Quick history of the area- Gaslight Square was a compact thriving entertainment district that was far more notorious than Bourbon Street at the time. Original music was everywhere and the streets were lined with packed clubs and restaurants. Many entertainers got their start here, such as Ike and Tina Turner, Barbara Streisand, and The Smothers Brothers. The area boasted live poetry, Irish dancing, great food, cheesy strip clubs, prostitutes, and streetcars. It would take a half hour to go two blocks in your car. Gaslight Square was a truly unique, hot area. It died down by the early '70s, giving way to fear of crime and prostitution. Sad.

Ernestine, the owner of Ernest Scorpio Lounge, is an older black woman who sometimes hangs out at the hip Venice Cafe and occasionally sings if she is prodded. She is very friendly and has a maternal quality about her. I went there for the second time a couple months ago. There are only four lightbulbs that illuminate the entire place. It isn't exactly on the clean side, although the lighting was so bad I couldn't see the dirt.

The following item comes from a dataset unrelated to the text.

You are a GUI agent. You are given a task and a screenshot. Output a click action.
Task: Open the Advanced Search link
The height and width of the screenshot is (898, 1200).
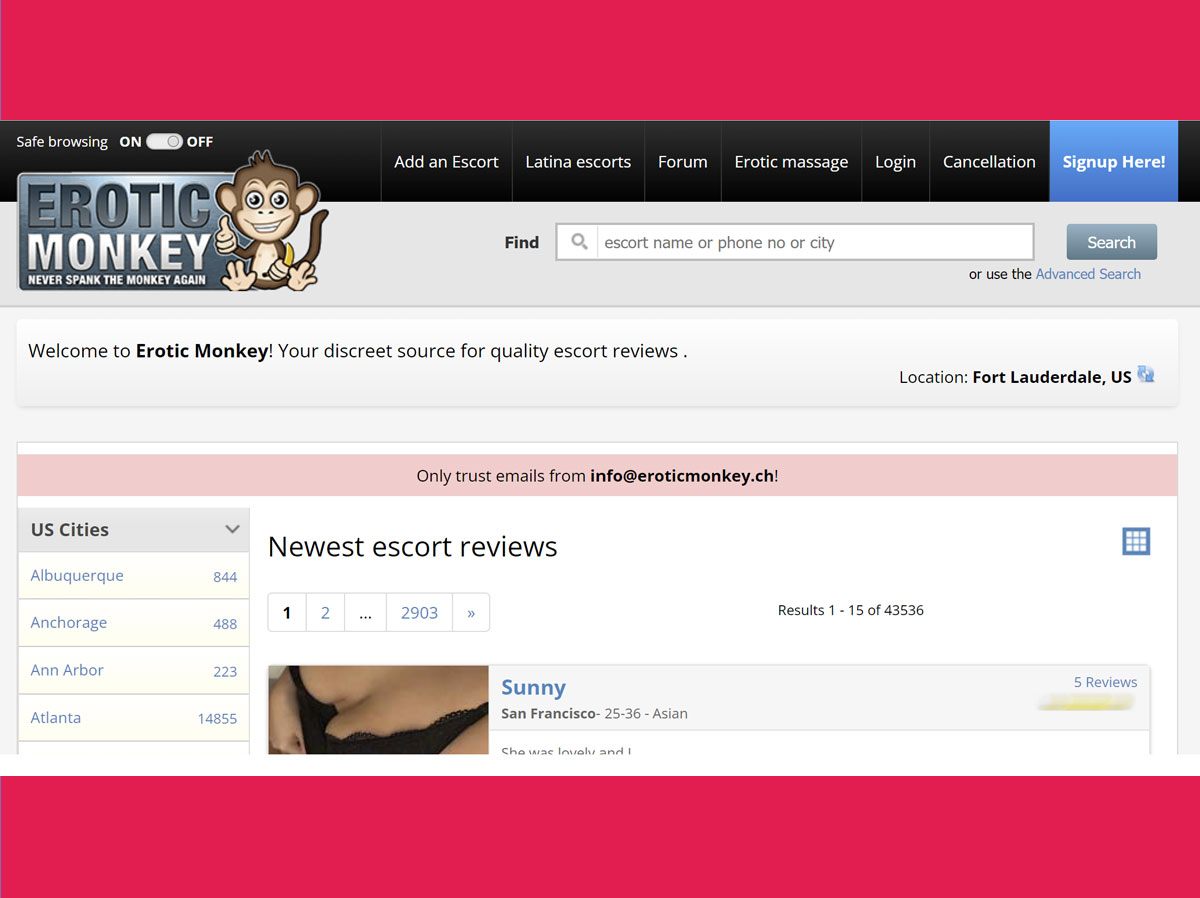[1088, 273]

I would suggest sticking to the canned beer, of which they carry Stag which is kept in low stock in a rather small picnic style cooler. The bar is set up in a simple shotgun style with some plush booths that have seen better days.

The Lounge doesn't exactly get a lot of business. Ernestine has owned the place since before the heyday of Gaslight Square. Ernest said that she would ring over two grand a day easy during the old days. To put this in perspective, they charged 35 cents for a draft while most bars in a hip area charge at least 2.75 for a draft longneck.

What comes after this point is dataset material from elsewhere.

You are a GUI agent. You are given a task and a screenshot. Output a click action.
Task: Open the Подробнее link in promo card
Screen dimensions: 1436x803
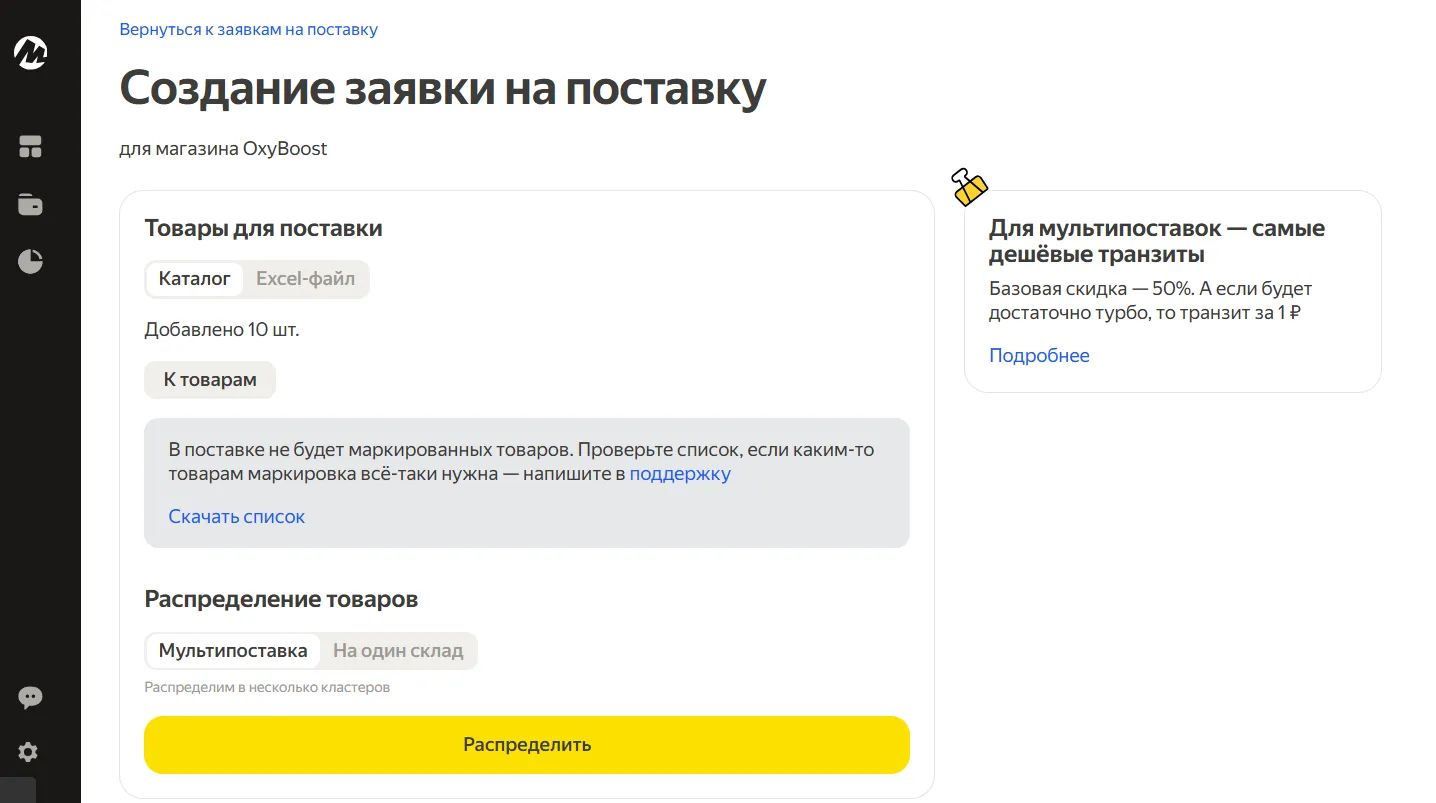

The first time I went, she was playing some very very cool old Chuck-Berry-style rock and roll that was recorded off a record on a worn out tape deck. The place had a very musty smell and you could see the layers of decorations that had been placed on the wall over the years. There were old balloons hidden among the decorations on the bar that were all deflated from celebrations that have long passed. You can tell that the bar was rather hip at one time by the cool upholstering on the sides of the bar.

The last time I went she spoke of how she was all scared of catching this whole love bug virus that is spread by computers. She had also heard that you should not open up any unsolicited mail packages or you would get this insidious virus. She thought it was an actual virus. Actually, she thought the Government was making everything up. But she thought it was a real virus. Honestly. We had a good laugh after I attempted to tell her what a computer virus was. I still don't think she understood.

The bar had one doorman who was mostly asleep the full time we were there, which was kind of odd considering the place only had the two of them when we walked in. Later, a gentlemen named Slow, or at least pronounced that way, came in. He was funny as we discussed city politics and he kidded with Ernestine. He bought us a round of drinks as we talked about political crooks in our city. He and Ernestine would flirt and joke all while we roared on about a conversation about the city and the old days of Gaslight Square.

I would suggest going before this place is no longer: It is a glimpse back to a great time for the city of Saint Louis.